So I figured I should make mention of this. A sort of cautionary note to confirm that these unseasonably warm last few weeks have awakened a summer complaint.

Life sublime

Saturday, February 27th, 2010
Hooded merganser, Weskeag Marsh, South Thomaston, Maine, 27 February 2010.

Hooded merganser.

Before bed last night, I looked out and saw a trace of snow on the deck. This morning, I saw no trace of snow. In fact, before I knew it the temperature had risen well into the 40s (F) and the sky was about half blue. Quite a little wind, though. Out back were crows, a singing titmouse, and a little gang of chickadees.

Black duck, Weskeag Marsh, South Thomaston, Maine, 27 February 2010.

Black duck.

Truly, there’s no snow. We’re snowless. Oh, you can find a few dwindling, slushy piles of it where the plow drifts were, and in the woods are slushy scraps in the shady areas. Still, February’s been crazy. Each winter’s different at the 44th parallel, I’ve learned in my thirty years at this latitude.
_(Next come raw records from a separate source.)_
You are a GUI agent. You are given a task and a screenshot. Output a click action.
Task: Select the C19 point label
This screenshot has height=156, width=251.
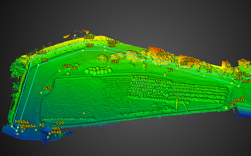pyautogui.click(x=233, y=103)
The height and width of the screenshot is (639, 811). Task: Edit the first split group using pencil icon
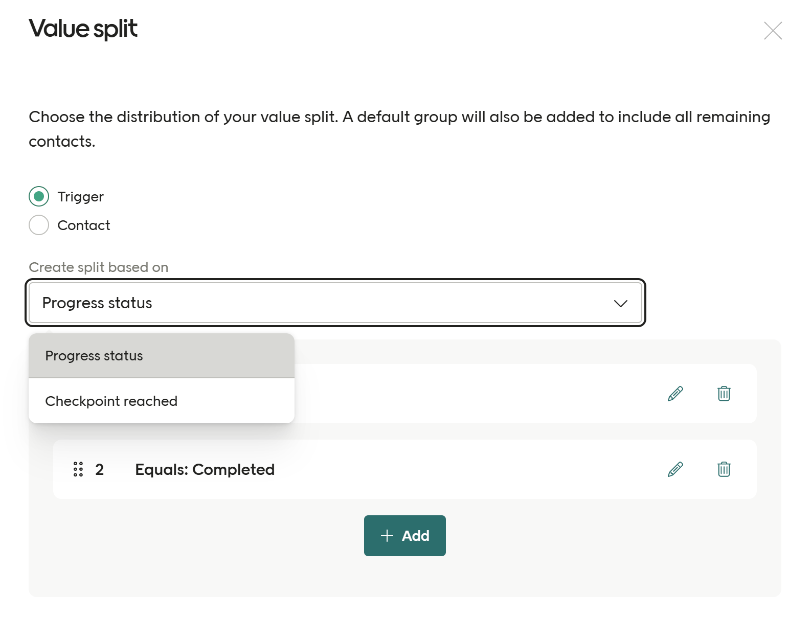[x=674, y=394]
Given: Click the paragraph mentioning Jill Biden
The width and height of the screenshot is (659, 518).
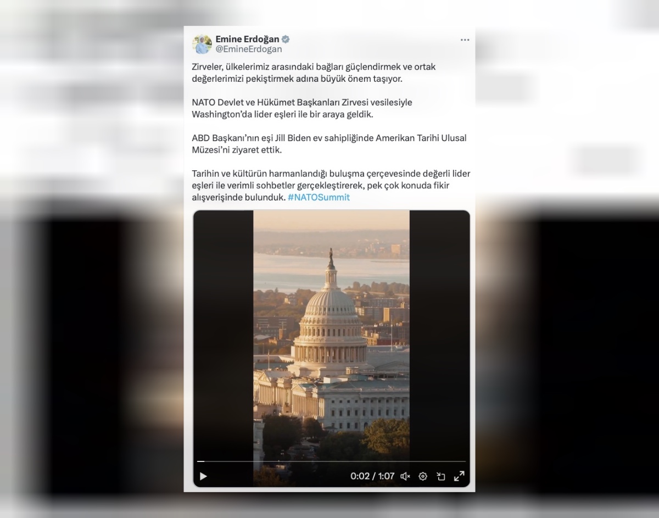Looking at the screenshot, I should click(x=329, y=143).
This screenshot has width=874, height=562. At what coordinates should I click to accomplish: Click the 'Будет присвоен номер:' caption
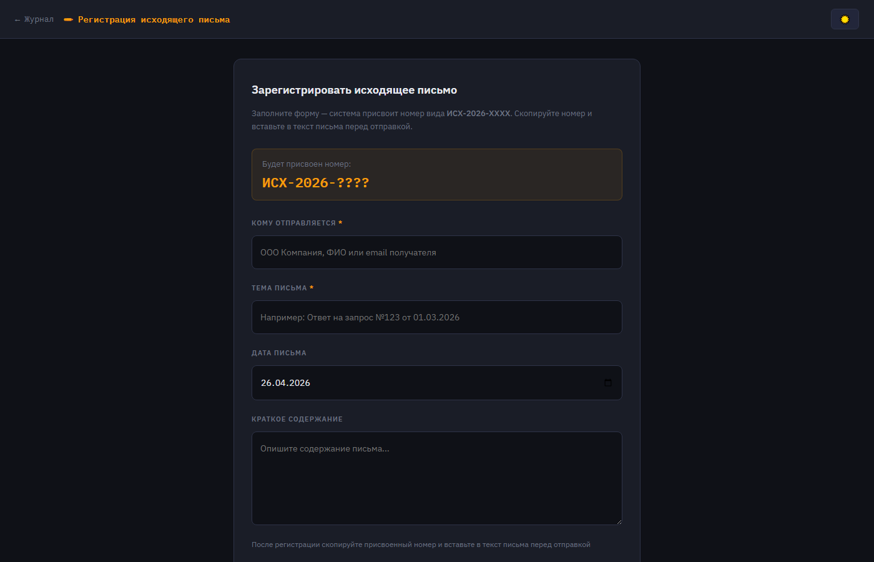pos(307,164)
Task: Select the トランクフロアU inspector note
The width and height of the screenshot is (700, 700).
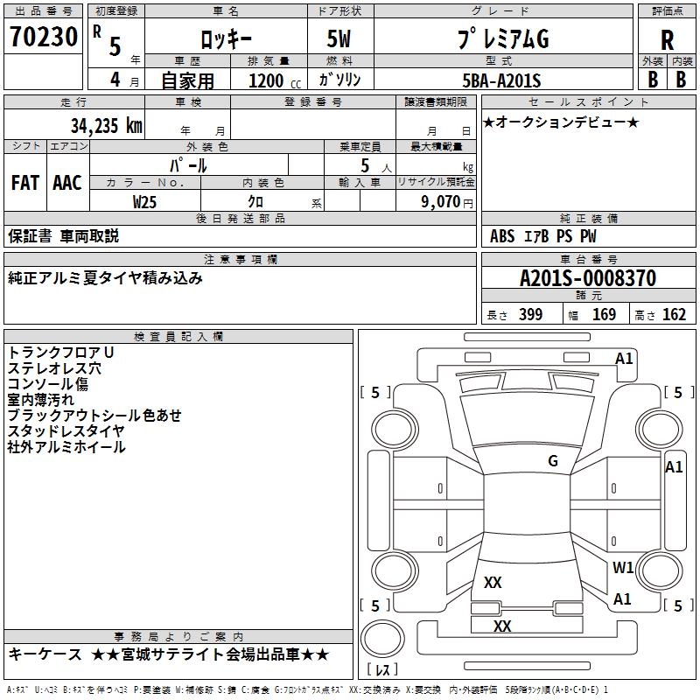Action: pos(61,352)
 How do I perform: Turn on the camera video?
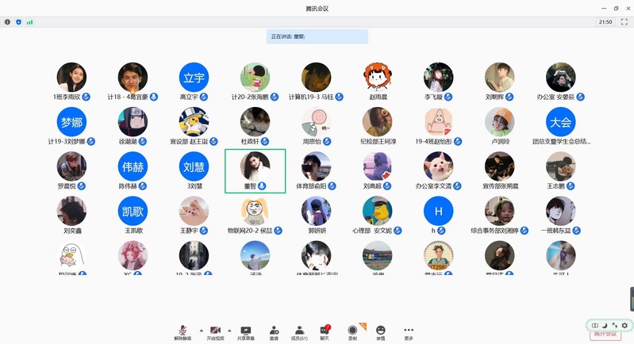pos(215,331)
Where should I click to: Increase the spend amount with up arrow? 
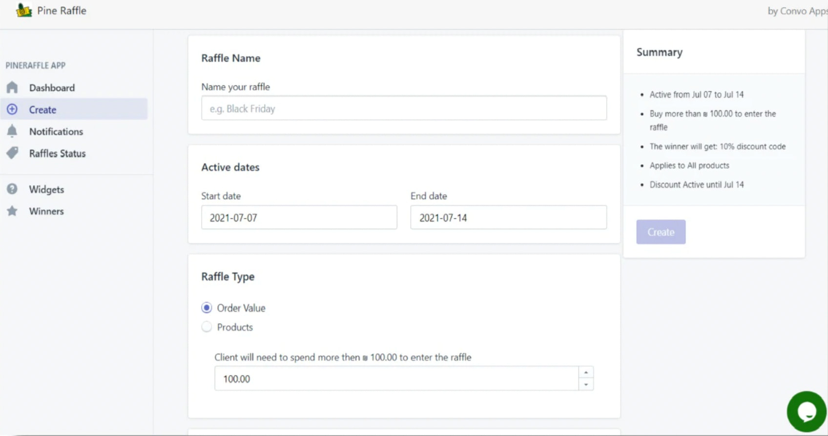pyautogui.click(x=586, y=373)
In early afternoon I decided to check out the Weskeag Marsh, no doubt clear of ice already. Heck, cars and snowmobiles have been sinking to the bottoms of ponds all up and down the coast—luckily, with little or no loss of life—as residents just can’t get their brains around this kind of crazy thaw. And sure enough, the Weskeag had no ice that I could see. Just soggy, watery channels divided by lovely bronze marsh grass.

Weskeag Marsh, South Thomaston, Maine, 27 February 2010.

Weskeag Marsh.

Right away I heard the geese. Scanned the wide expanse for ducks and saw mostly black ducks—but also a solitary male hooded merganser. Mallards also. A handful of crows. I walked down into the marsh a hundred hards or so, about as far as I could go and stay dry. A large group of dabblers took wing against the blue billowing clouds that had by then gathered in the south.
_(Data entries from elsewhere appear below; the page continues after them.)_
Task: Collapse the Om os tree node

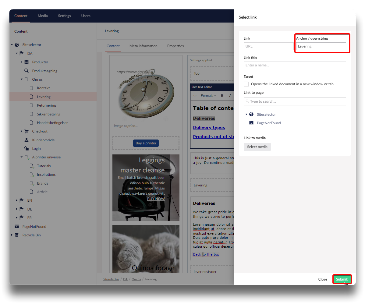Action: tap(22, 80)
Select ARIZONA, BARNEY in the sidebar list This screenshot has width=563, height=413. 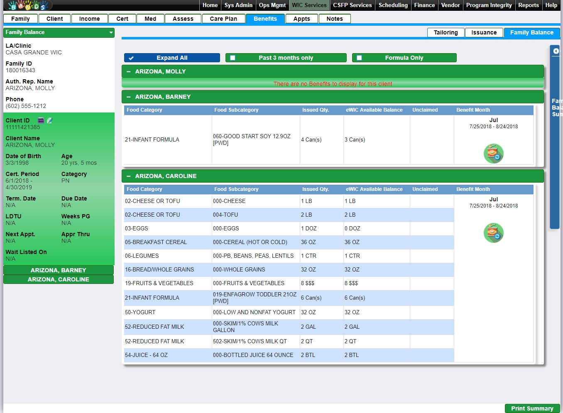(x=59, y=270)
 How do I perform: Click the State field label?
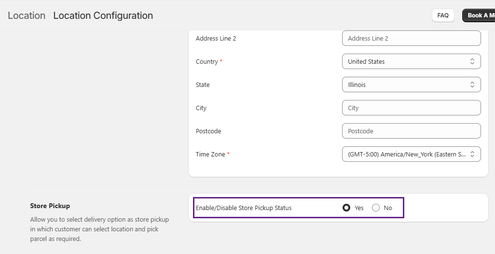click(203, 85)
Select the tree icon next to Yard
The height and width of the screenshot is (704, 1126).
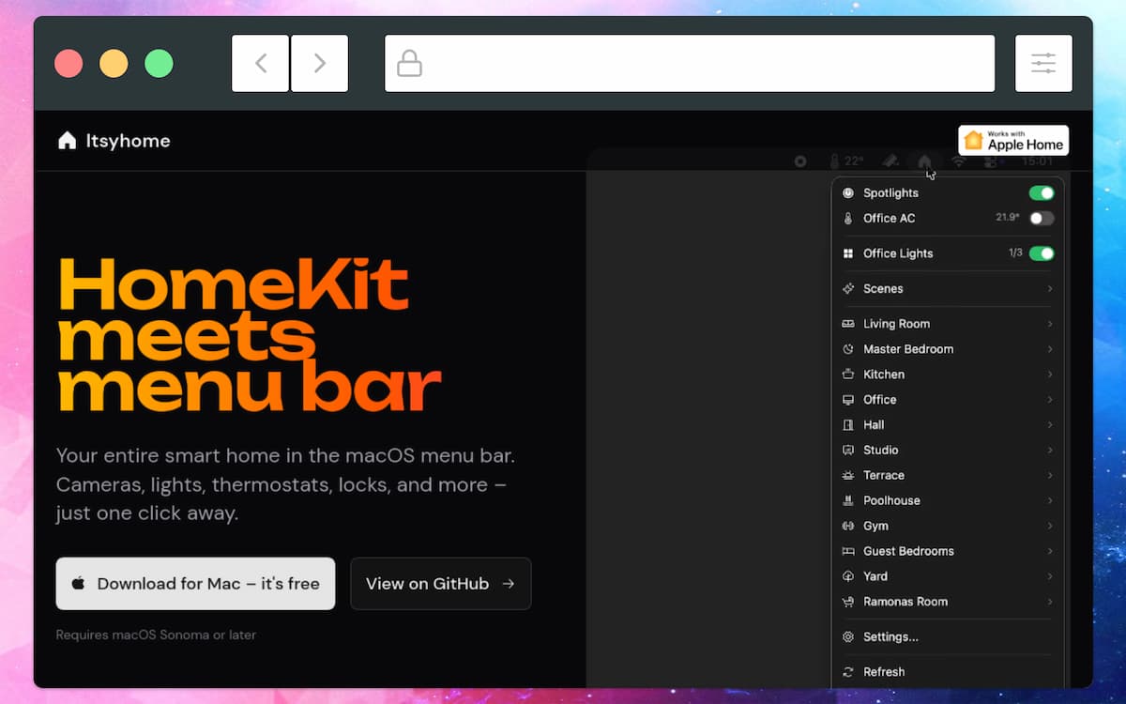click(848, 575)
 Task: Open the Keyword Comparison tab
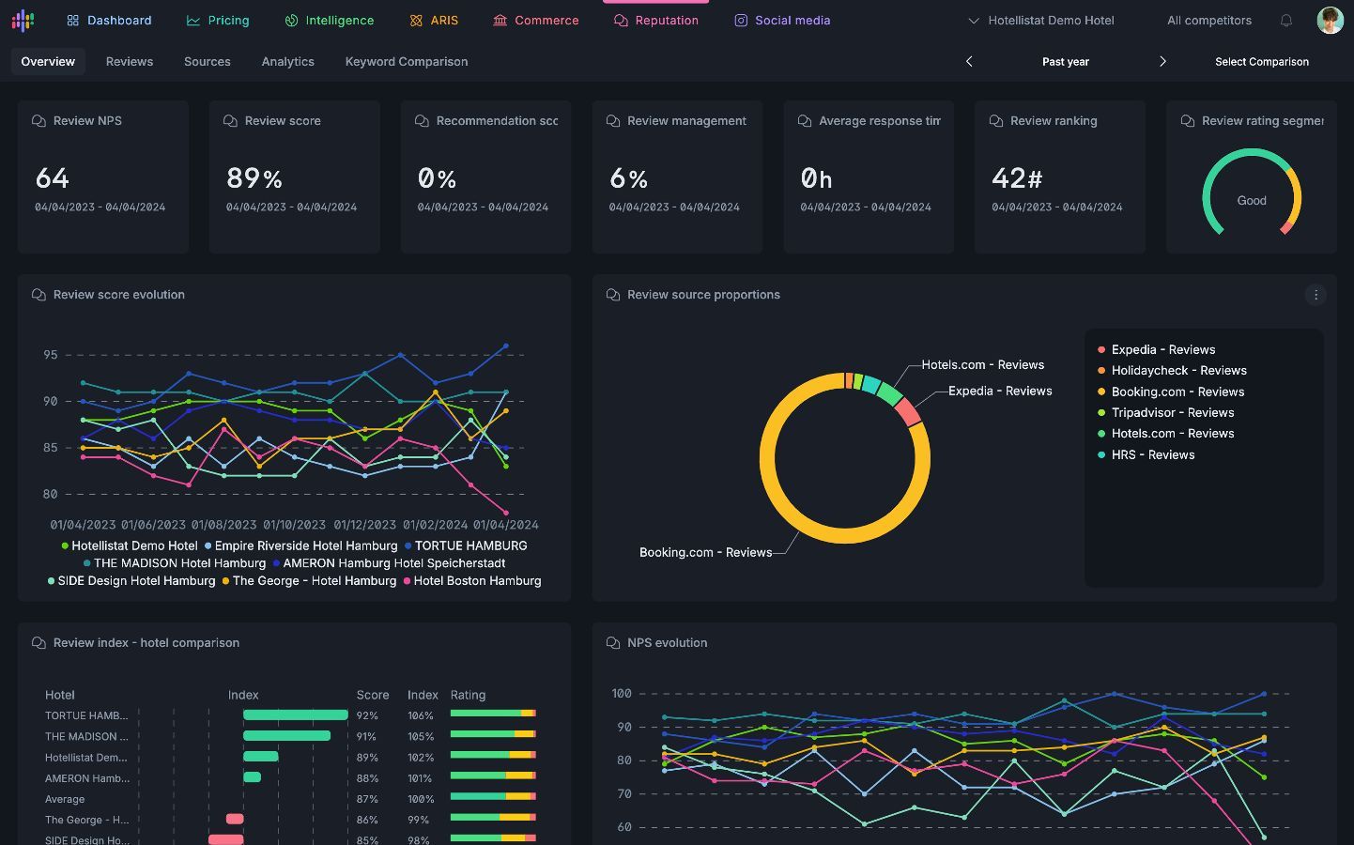coord(407,61)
From Weskeag, I drove to Beech Hill under what were now overcast skies. Still in the 40s, not much breeze. The wooded trails were snow-free for the most part—but hardly water-free. In fact, runoff from the big storm was following the lower trail and had already caused quite a bit of erosion. It felt like Mud Season already, and in fact I spooked a chipmunk. Heading up, I passed a casualty of the storm: a medium-sized spruce had toppled over, its shallow roots having lost their grip. Oddly, the crown of the tree had snapped clean off and folded over against the trunk.
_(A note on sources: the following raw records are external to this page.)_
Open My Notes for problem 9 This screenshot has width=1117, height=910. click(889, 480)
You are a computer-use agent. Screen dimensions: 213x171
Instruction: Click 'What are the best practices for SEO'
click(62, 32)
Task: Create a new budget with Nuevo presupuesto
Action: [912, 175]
Eastern chipmunk, Beech Hill, Rockport, Maine, 27 February 2010.

Eastern chipmunk.

Unlike on recent trips, I heard birds on the hill today—chickadee, downy woodpecker, robin. I mostly kept to the soggy grass on either side of the muddy trail. And I lost myself. As I often do, I lost myself in the there and the now of the woods. My feet on the trail, the smell of last fall’s leaves, the sound of bird wings—a couple of robins in the sumac. At the summit I spooked a mourning dove, whose whistling wingbeats headed downhill. Descending, I heard the dove sing its poignant song. And I stood there, listening, soaking up the moment—the chill, the moistness, the fragrance of last fall, the dove—lost for I don’t know how long in a sense of life sublime.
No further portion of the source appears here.